There’s a serious vulnerability in Cisco’s popular TelePresence system that could give an attacker complete control of the affected system. The vulnerability affects a broad range of TelePresence models, although there are workarounds available.
The vulnerability results from the fact that there are default credentials set up in the TelePresence systems. If a user account is created with the default credentials, an attacker would be able to exploit the bug and gain complete control of the Web server on which the system is running. Cisco has not yet made available patched versions of the TelePresence software.
“The vulnerability is due to a default user account being created at installation time. An attacker could exploit this vulnerability by remotely accessing the web server and using the default account credentials. An exploit could allow the attacker to log in with the default credentials, which gives them full administrative rights to the system,” Cisco said in its advisory.
“Cisco TelePresence System Software includes a password recovery administrator account that is enabled by default. Successful exploitation of this vulnerability could allow a remote attacker to use these default credentials to modify the system configuration and settings and take full control of the affected system. An attacker could use this account to modify the system configuration and settings via an HTTPS session.”
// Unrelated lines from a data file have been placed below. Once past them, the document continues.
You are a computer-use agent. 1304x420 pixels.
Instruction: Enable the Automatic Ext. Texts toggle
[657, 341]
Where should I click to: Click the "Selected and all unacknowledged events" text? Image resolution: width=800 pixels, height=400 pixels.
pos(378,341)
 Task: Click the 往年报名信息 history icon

TelePresence is Cisco’s video and audio conferencing system that is designed to mimic the experience of being in the same room with the other participants. Cisco TelePresence System Series 500, 13X0, 1X00, 3X00, and 30X0 running CiscoTelePresence System Software Releases 1.10.1 and prior; and Cisco TelePresence TX 9X00 Series running Cisco TelePresence System Software Releases 6.0.3 and prior are affected by this flaw.
In addition to the patch, there are some workarounds that can mitigate the effects of this vulnerability. Here’s the guidance for products that are registered with Cisco Unified Communications Manager:
1. Proceed to Cisco Unified CM Administration and select Device > Phone, search and select the configured Cisco TelePresence unit.
2. Under the Secure Shell Information (ssh), change the ssh helpdesk user name from the default helpdesk to pwrecovery, and then choose an alternate password.
This will overwrite the pwrecovery account stored on the Cisco TelePresence unit, and permit changing the password from the default to one created by the Cisco Unfied CM administrator.
3. Reboot the Cisco TelePresence codec to download the updated Cisco Unified CM configuration.
Cisco has not said when the patch will be available.